- [Exercise material]
====================

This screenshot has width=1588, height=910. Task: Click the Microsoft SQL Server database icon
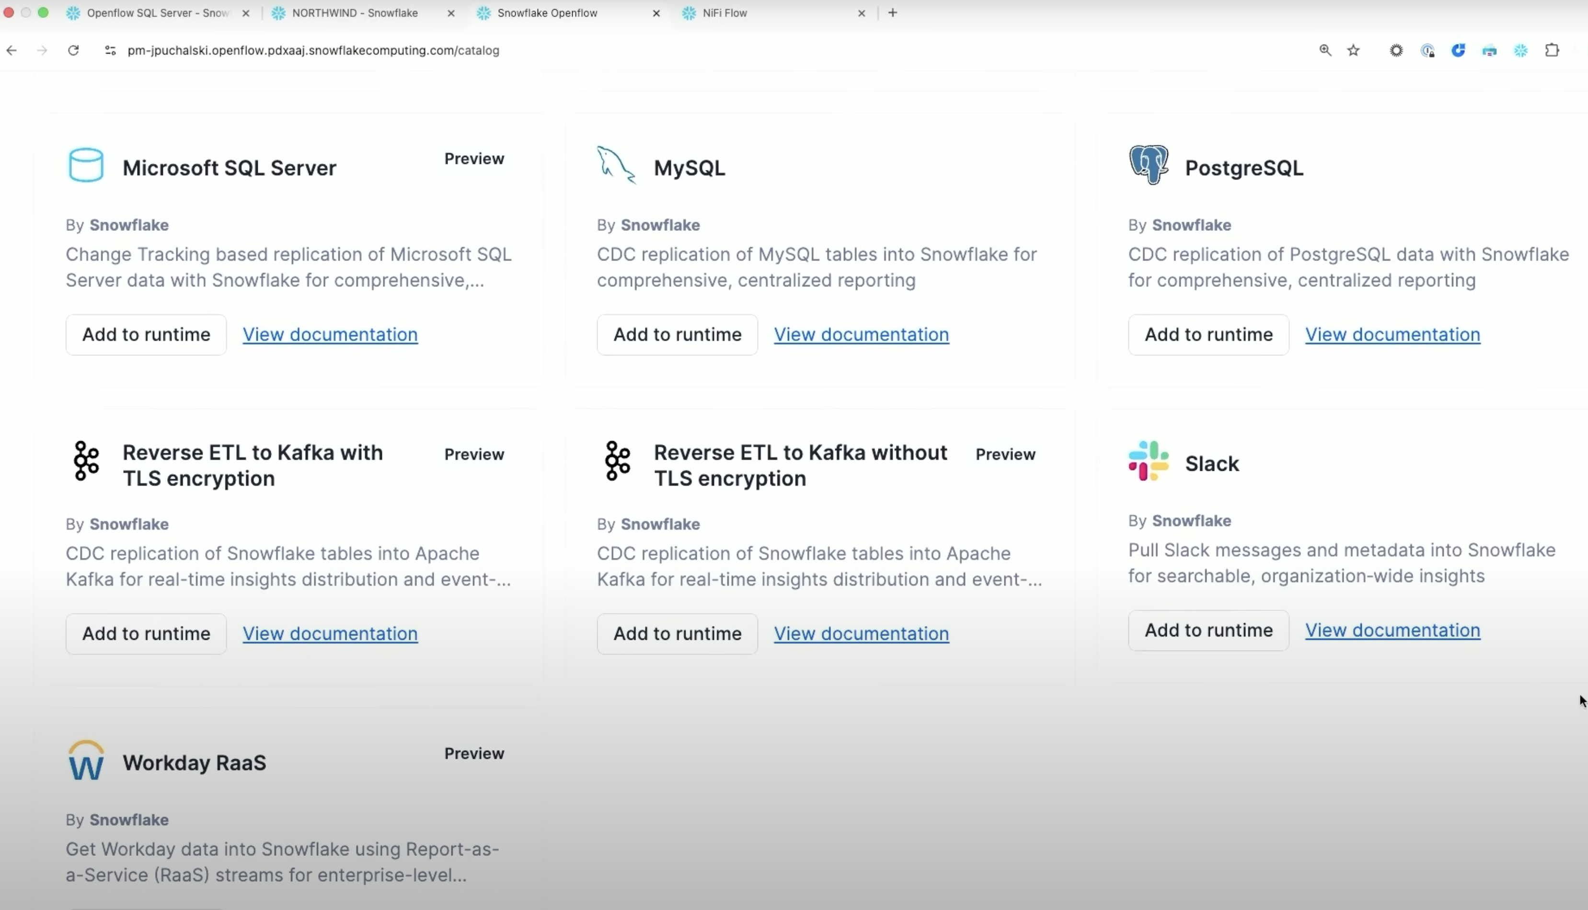point(86,166)
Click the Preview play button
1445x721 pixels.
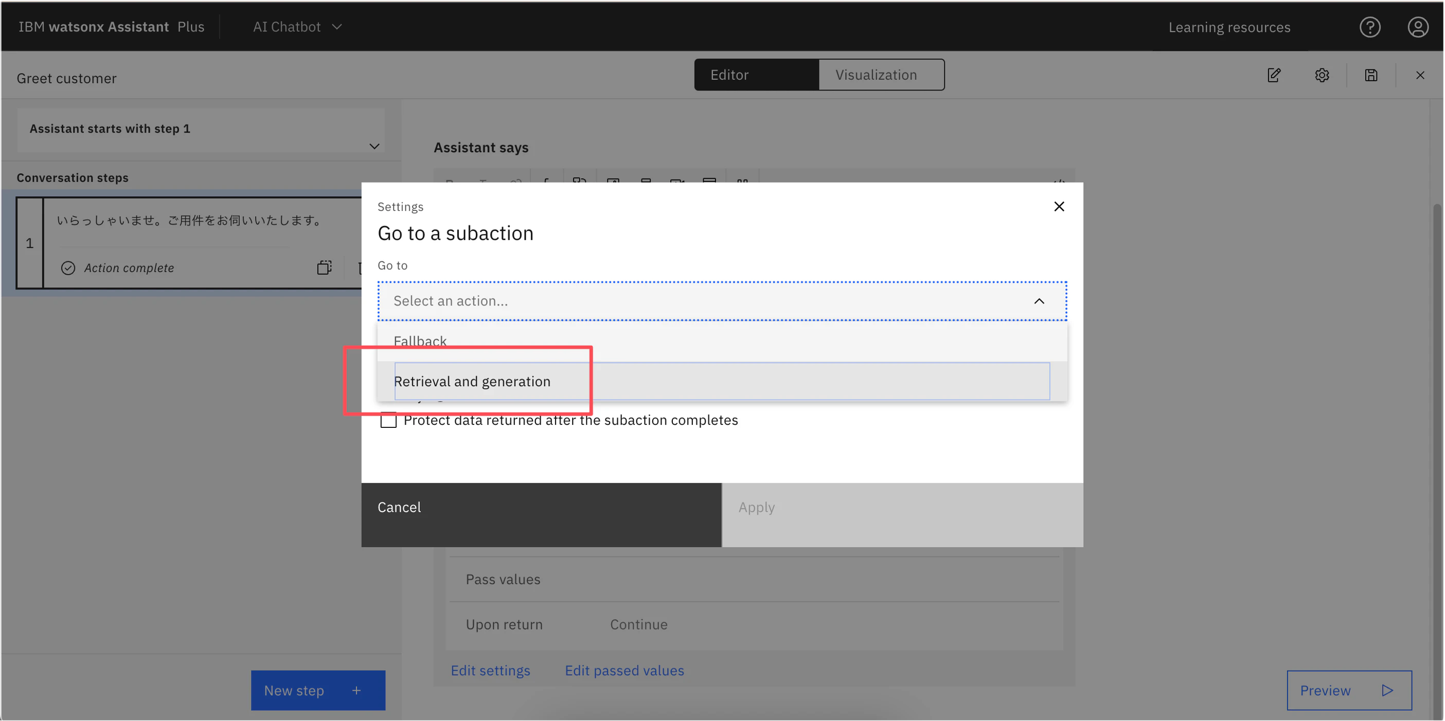(x=1349, y=690)
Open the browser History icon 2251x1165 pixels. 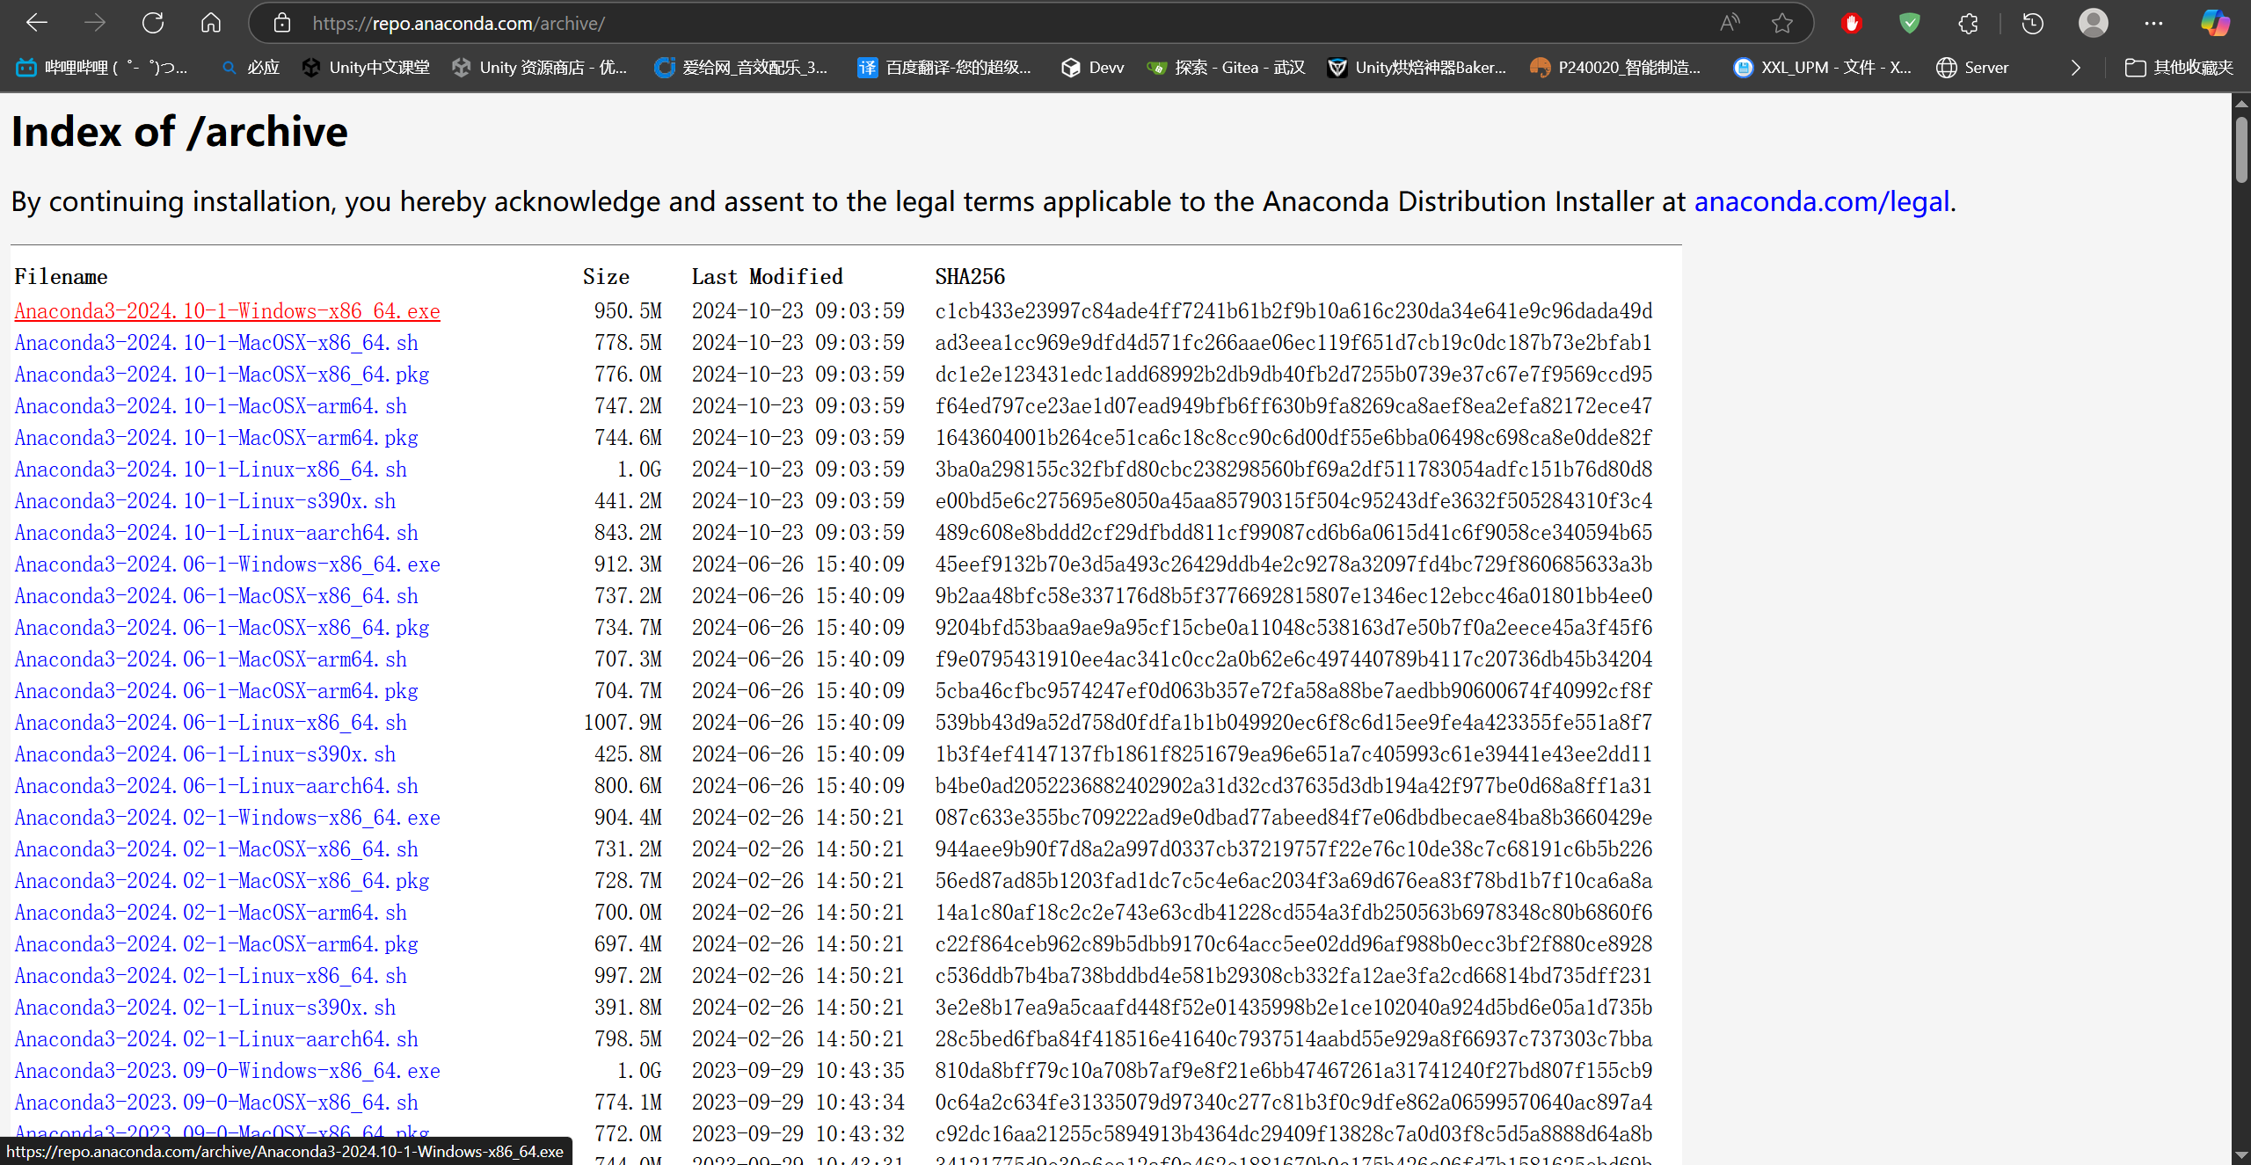pos(2032,23)
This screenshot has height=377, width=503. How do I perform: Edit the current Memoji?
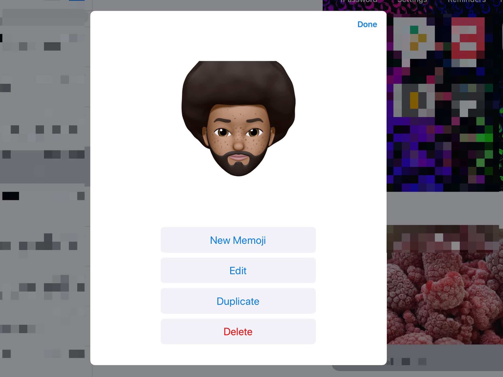pyautogui.click(x=238, y=271)
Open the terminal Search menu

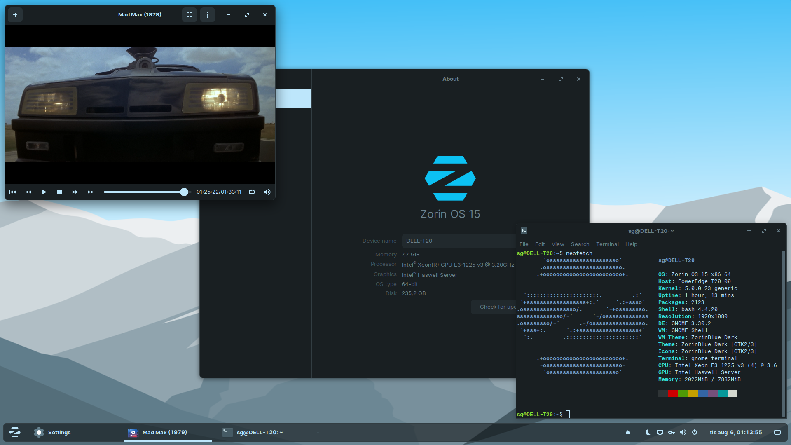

====================

- [Action item]
The line containing "This screenshot has height=377, width=503." and every line after it, through the end of the data, are to be output exactly. Omit the pictures.

- [Answer to the problem]
This screenshot has height=377, width=503. How do I perform: Edit the current Memoji?
pyautogui.click(x=238, y=271)
Open the terminal Search menu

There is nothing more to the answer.